The story started with the Pandavas. After losing to the Pandavas at the game of dice the Pandavas reached the Kingdom of Virat. Bhima was disguised as cook Vallabha in the King’s kitchen. Bhima transformed himself into a gentle giant and even played the role of a head cook in the kitchen. It is said that when there were no sufficient vegetables to cook any single recipe for a side dish, he put all the vegetables available in the kitchen, julienned them and threw them into a large iron vessel, and cooked them with enough water. When he realised that the vegetables have been cooked to perfection, he quickly added some grated coconut along with some other ingredients he could lay his hands on and nicely stirred it with a large iron ladle. And he named it Avial.
King Virat loved this innovative dish. He immediately offered gold to Vallabha as a gift. Then of course Avial travelled far and wide and reached its current form. Though originally a dish that was discovered in North India, when it reached down South it had changed flavours and ingredients.

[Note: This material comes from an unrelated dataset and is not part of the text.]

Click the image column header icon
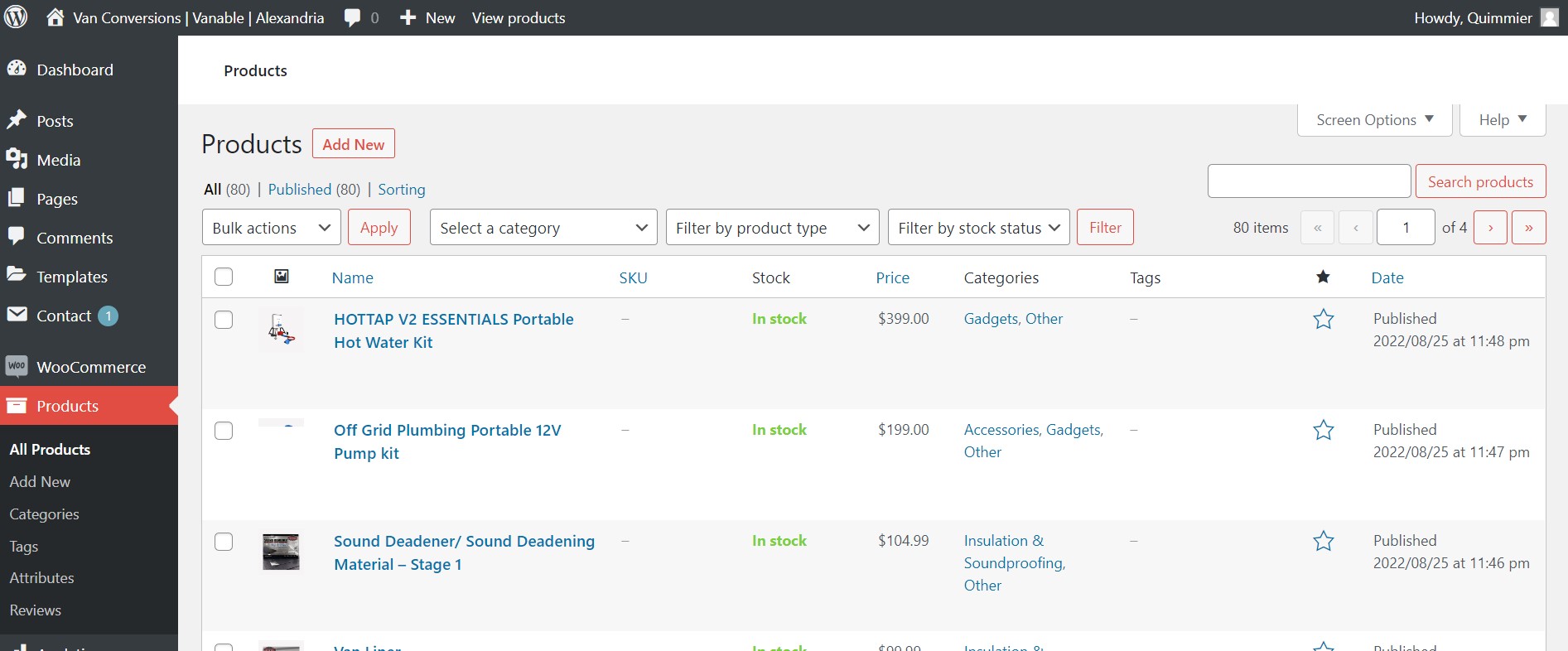pyautogui.click(x=282, y=277)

So what about the story of the modern Avial?
During the reign of King Swathi Thirunal the Padmanabha Swamy Temple used to have regular Mura Japas. This ritual which used to be stretched over days were attended by pandits from all over the country. Rice was being cooked in large cauldrons. But towards the last few days, vegetables ran out of stock and there wasn’t time to buy more. But the chief cook quickly made a dish by throwing the leftover veggies and coconut paste and finished it with a large helping of coconut oil. This new dish was appreciated by the King and the guests. That’s the modern story of Avial.

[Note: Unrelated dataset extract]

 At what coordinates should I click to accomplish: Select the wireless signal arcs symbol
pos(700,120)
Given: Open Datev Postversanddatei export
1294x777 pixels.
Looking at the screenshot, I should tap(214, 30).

Traditionally a medley of what is popularly known as the locally produced vegetables are used in an Avial—plantain, elephant yam, string beans, snake gourd, Malabar Cucumber, drumstick, beans, sambhar chilly, and carrot. Though curd is used for tartness, some people use tamarind or raw mango. In South Kerala, garlic is added while grinding the coconut, some add onions or small onions along with the coconut. Before we go to the recipe take a note of these instructions.
Here are some of the things to be considered while making an Avial
• All the vegetables should be of equal size. It not only makes it appealing but also aids uniform cooking.
• If using vegetables with different textures, first cook the vegetables like yam, carrots, etc which take a longer time to cook. Then only you have to add the soft vegetables like ash gourd, mangoes, etc.
• We can't imagine a vegetable Avial without drumsticks, so do put one or two.
•The coconut should not be a past, it should be crushed without adding water.
Also, there are different variations to the avial apart from the mixed vegetable one. Cheera Avial (where spinach is the main vegetable along with a few other veggies), Egg Avial (hard-boiled eggs headline this dish along with a few other veggies), Kovakkai Avial (Kovakkai is the main vegetable) and Vendakkai Avial. Did you know that Avial is also very popular in TamilNadu? In fact, it is widely believed that this was adopted from Tamil Nadu, and we gave it a spin. Tamilians usually team it up with ada dosa. In fact, the Bengali Sukto (they avoid coconut and uses poppy seeds for thickening and also add sweet potato, Bengali five-spice powder mix, yellow mustard seeds) and Gujarathi Undhiyu (made of seasonal vegetables and fenugreek dumplings) are also other variants of Avial, though the taste differs,
Yam, carrot, plantain, cowpeas beans, snake gourd, Malabar cucumber, drumstick, sambhar chilly (1 cup, julienned)
Turmeric powder—1/2 tsp
Chilli powder-1 tsp
Green chili- 5
Take a thick bottomed Kadai, pour a tsp of oil and sauté the yam pieces. This helps in softening the yam and adds to the taste
Once it’s nicely done, add all the vegetables except drumstick and raw mango
Add the dry powders, pour some water, and allow it to cook
Once its partially cooked, add the drumstick and raw mango pieces
Put the grated coconut, jeera, and chilli in a blender and give it a quick spin. It only needs to be coarsely ground
Add this to the cooked vegetable and let it simmer for 5 minutes
Lastly, season with a generous dose of coconut oil and curry leaves.
This recipe was provided by Meera Sivadas, Mannoongal House, Perumbilavu Road, Guruvayoor.